Rencontre avec Agnès Varda



 Ou la fois où j'ai rencontré ma plus grande inspiration en tant qu'étudiante en arts/cinéma, mais aussi en tant que femme. 
  
            Il y a des fois des choses dans la vie qui méritent d'être faites juste pour le plaisir de se dire "maintenant que c'est fait, je peux mourir." 
Dans cette liste, figurait en bonne position mon rêve de rencontrer et discuter avec Agnès Varda. Voilà qui est désormais fait. C'était le jour de la fête de la musique 2014, à mon retour de Budapest. Au détour d'un concert place Denfert-Rochereau, Charles et moi cherchions de quoi nous restaurer avec les quelques centimes qui nous restaient en cette quasi fin de mois. Autant dire que c'était mal parti. Puis soudainement, la chance et le hasard ont semblé se combiner lorsque j'aperçois le panneau de la rue indiquant "Rue Daguerre".  

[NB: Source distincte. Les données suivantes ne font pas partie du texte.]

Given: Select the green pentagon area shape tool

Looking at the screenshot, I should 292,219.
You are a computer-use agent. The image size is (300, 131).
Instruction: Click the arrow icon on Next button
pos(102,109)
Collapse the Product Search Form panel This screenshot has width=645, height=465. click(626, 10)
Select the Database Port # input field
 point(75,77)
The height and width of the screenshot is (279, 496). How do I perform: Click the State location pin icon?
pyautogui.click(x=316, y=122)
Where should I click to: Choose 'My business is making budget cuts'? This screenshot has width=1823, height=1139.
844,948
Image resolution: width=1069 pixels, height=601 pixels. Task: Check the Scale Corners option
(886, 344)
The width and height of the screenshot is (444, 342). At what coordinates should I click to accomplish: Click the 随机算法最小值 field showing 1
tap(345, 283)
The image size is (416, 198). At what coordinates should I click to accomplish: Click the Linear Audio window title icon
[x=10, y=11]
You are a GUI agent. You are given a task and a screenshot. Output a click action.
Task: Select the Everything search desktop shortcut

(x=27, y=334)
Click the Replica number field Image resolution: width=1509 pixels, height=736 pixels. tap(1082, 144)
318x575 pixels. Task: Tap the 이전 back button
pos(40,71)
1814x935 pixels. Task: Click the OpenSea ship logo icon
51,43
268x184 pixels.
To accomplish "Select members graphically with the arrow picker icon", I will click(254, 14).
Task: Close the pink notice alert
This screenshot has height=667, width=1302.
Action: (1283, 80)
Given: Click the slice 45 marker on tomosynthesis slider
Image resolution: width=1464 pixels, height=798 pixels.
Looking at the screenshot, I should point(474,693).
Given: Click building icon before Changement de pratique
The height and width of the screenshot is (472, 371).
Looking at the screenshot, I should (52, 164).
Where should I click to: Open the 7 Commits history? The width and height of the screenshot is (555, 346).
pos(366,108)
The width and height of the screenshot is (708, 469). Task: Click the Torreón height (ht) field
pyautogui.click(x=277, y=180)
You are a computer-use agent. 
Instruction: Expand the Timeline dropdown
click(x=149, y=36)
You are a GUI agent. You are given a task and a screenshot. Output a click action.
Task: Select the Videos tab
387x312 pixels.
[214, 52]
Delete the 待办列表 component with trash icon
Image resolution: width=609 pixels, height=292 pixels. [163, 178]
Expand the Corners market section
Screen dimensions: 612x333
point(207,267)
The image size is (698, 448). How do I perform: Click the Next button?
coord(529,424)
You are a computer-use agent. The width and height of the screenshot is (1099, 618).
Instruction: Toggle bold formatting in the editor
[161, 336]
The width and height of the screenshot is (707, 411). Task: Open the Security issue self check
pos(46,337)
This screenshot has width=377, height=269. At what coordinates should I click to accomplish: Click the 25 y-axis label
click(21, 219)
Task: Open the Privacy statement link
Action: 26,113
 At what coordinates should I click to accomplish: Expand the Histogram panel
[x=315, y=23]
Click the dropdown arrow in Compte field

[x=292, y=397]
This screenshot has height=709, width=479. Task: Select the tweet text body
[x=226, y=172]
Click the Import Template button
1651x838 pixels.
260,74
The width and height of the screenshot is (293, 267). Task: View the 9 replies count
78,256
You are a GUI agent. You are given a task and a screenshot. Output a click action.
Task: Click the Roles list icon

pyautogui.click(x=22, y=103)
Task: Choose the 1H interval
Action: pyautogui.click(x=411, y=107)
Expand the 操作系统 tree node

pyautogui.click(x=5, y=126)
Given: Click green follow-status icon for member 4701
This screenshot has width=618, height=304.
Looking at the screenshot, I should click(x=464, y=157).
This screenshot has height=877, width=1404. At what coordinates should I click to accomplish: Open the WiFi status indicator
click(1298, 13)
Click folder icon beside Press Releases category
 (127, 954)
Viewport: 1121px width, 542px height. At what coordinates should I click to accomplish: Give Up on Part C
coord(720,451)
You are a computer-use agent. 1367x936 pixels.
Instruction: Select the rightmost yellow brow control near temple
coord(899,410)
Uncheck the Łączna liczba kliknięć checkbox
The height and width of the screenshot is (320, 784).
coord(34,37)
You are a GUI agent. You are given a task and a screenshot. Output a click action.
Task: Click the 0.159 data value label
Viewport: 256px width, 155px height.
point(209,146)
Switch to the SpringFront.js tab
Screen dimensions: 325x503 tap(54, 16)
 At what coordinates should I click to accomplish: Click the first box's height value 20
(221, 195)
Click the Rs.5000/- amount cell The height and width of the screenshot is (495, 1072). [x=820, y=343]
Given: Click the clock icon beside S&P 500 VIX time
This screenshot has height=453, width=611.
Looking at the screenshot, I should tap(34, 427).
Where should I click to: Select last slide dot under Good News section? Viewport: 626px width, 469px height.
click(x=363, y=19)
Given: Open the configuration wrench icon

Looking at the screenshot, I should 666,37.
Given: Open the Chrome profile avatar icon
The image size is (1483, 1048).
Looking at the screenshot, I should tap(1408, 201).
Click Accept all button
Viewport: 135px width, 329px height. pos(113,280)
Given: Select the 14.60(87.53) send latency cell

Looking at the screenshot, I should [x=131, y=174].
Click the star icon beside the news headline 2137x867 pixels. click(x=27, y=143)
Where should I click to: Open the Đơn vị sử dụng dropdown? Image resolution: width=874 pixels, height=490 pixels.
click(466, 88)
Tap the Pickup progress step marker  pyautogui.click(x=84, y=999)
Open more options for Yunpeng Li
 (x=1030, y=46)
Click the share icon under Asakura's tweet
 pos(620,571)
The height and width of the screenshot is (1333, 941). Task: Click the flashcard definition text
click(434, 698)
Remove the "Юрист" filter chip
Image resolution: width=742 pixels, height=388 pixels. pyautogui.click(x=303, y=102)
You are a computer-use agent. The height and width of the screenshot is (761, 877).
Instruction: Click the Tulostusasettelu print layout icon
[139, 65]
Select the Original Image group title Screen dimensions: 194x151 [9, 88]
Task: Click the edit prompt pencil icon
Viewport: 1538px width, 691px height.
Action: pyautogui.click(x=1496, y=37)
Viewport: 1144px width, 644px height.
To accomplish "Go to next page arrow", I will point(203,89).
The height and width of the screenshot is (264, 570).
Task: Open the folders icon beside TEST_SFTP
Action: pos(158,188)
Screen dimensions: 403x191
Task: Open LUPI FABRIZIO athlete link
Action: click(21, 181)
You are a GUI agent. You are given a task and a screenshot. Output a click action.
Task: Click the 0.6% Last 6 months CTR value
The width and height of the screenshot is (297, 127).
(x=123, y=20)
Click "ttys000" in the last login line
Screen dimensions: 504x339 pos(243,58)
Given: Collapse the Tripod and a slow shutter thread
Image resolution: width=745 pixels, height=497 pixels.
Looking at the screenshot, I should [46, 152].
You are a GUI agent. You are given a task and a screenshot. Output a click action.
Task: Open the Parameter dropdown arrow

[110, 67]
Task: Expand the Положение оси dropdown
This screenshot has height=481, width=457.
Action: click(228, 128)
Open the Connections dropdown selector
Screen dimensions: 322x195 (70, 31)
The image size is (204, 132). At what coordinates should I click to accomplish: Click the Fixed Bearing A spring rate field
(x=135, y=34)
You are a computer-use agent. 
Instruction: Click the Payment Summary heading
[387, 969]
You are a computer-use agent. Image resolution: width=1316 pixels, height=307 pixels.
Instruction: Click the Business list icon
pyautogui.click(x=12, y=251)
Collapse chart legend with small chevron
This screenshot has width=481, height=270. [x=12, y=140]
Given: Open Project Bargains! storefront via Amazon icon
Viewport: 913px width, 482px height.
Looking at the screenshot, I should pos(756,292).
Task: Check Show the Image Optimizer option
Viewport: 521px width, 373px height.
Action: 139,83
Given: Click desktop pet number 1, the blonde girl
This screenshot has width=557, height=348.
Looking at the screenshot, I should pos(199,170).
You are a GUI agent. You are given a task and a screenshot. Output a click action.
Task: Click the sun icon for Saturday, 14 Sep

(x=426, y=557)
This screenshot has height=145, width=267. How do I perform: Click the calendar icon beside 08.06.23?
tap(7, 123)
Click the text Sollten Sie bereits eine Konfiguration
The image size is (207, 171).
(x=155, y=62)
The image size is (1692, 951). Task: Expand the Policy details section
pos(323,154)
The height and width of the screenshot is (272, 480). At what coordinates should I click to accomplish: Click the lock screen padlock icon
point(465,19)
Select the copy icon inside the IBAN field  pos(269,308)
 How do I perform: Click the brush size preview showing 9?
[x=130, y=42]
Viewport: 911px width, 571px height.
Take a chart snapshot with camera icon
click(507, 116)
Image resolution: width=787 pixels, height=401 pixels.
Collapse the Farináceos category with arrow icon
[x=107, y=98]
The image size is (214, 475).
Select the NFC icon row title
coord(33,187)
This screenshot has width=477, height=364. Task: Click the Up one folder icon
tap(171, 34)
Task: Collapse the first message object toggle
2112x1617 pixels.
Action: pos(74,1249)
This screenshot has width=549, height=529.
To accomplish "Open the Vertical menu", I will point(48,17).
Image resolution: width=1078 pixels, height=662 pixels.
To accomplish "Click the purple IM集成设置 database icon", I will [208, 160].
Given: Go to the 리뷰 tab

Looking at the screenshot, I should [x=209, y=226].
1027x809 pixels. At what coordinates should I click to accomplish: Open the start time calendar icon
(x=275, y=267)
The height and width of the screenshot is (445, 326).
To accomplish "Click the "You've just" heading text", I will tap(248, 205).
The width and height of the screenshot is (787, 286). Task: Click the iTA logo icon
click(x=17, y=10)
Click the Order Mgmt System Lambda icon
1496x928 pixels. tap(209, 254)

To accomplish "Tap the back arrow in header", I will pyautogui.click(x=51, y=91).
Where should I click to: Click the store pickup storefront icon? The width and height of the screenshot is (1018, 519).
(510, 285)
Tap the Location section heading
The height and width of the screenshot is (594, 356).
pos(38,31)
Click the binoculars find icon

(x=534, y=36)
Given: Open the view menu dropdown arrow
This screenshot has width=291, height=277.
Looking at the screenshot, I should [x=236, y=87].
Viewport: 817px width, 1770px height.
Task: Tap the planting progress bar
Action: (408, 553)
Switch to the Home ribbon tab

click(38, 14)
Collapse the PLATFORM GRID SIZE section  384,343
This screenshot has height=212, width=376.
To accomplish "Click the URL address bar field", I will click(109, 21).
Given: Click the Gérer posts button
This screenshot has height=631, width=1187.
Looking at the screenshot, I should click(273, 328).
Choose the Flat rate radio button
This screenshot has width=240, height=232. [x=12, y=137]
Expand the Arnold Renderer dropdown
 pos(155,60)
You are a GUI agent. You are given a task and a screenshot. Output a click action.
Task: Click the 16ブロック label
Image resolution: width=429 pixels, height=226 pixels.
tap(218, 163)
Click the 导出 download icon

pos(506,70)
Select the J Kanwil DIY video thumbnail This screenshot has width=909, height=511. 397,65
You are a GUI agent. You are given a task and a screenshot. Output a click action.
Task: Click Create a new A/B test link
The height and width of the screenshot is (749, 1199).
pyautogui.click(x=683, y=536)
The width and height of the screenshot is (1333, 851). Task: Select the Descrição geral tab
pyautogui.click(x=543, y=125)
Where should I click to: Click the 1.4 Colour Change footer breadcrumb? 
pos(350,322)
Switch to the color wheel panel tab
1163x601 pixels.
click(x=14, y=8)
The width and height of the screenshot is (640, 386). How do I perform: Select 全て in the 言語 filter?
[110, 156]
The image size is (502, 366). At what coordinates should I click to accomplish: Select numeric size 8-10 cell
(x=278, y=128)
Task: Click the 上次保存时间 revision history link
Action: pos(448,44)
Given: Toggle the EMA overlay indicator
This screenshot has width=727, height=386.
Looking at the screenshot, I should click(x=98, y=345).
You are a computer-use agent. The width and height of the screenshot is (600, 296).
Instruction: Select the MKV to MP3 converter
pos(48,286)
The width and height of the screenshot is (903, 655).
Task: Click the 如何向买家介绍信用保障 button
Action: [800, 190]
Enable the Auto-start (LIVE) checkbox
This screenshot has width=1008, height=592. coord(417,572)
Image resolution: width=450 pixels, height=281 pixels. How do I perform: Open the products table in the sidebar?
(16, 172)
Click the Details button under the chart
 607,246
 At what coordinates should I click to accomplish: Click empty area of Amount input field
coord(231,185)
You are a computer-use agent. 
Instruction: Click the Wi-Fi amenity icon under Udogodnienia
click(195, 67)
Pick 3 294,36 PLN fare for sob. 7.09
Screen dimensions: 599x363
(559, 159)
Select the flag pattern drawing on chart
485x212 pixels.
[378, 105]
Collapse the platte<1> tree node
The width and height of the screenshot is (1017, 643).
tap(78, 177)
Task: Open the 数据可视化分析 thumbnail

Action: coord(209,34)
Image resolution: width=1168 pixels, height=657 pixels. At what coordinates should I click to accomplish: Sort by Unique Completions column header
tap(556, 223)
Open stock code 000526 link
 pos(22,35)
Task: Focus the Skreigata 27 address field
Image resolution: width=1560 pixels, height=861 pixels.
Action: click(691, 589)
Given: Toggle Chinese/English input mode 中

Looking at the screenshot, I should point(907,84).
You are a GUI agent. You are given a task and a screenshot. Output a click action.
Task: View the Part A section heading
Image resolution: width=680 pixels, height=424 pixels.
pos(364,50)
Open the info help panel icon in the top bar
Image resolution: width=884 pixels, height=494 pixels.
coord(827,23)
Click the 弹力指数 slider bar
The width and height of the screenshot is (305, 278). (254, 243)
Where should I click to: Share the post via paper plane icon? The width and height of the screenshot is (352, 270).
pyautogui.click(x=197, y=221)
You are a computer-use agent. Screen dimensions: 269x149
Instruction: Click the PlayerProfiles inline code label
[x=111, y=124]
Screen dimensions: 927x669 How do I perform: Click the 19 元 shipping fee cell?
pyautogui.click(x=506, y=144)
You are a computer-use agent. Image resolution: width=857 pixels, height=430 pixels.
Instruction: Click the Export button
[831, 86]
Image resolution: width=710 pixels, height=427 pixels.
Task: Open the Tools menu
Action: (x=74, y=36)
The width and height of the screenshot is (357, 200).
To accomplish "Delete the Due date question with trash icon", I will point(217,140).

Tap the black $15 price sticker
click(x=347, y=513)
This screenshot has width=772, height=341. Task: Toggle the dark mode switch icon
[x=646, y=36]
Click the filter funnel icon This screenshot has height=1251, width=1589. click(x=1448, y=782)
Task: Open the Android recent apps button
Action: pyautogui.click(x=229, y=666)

        Étant une vénératrice inconditionnelle du cinéma d'Agnès Varda et de Jacques Demy, je savais très bien que dans cette rue se trouvait la boutique Ciné Tamaris, mais aussi la maison dans laquelle tous deux ont vécu, et dans laquelle Agnès vit toujours. Ni une ni deux, nous avons traversé la rue dans sa quasi totalité jusqu'à tomber sur le magnifique et si reconnaissable portail de la maison. Puis en face, la boutique. Inutile de préciser que nous nous y sommes rendus. Mais à cet instant, alors que nous ne nous nous y étions pas le moins du monde préparés, quelle ne fut pas notre surprise de découvrir Agnès Varda elle même devant nos yeux. Montant ses dernières vidéos. Je l'avais déjà vue au cours d'une master class sur le thème de Cléo de 5 à 7 au forum des images, mais vu le monde, impossible de lui dire ce que je tenais à lui dire. Or ce coup-ci, non seulement nous avons pu lui parler, mais en plus, nous l'avions rien que pour nous. Le petit bout de femme était comme toujours adorable. Nous avons parlé cinéma, photographie, féminisme, avortement. 

      Il est vrai qu'elle fut parmi celles qui se sont battues avec acharnement pour la cause de l'avortement, notamment en signant le manifeste des 343 salopes. Agnès et de nombreuses autres personnalités telles que Catherine Deneuve, Marguerite Duras, Brigitte Fontaine, Violette Leduc, Jeanne Moreau, Françoise Sagan, Delphine Seyrig, sans oublier Simone de Beauvoir pour ne citer que les plus célèbres. Elle nous confia d'ailleurs son malaise face à la situation actuelle en France où ce pour quoi elle se battit semble être actuellement remis en question. En d'autres termes, Agnès Varda est une cinéaste femme, qui montre et parle des femmes mieux que quiconque. Et tout modestement la seule femme réalisatrice de la Nouvelle Vague française. Et pour couronner le tout, elle fut également mariée à Jacques Demy. Un couple de créateurs comme on en a vu peu.

Voilà une cinéaste comme j'aimerais en être une. Une femme forte, engagée, à la créativité débridée et à l'oeuvre mémorable.   


       Pour ponctuer ce récit de rencontre et cet hommage, il me semble nécessaire de préciser la reconnaissance que je ressens envers cette artiste qui m'inspire plus que quiconque si bien dans mon rôle d'étudiante en arts que de jeune femme.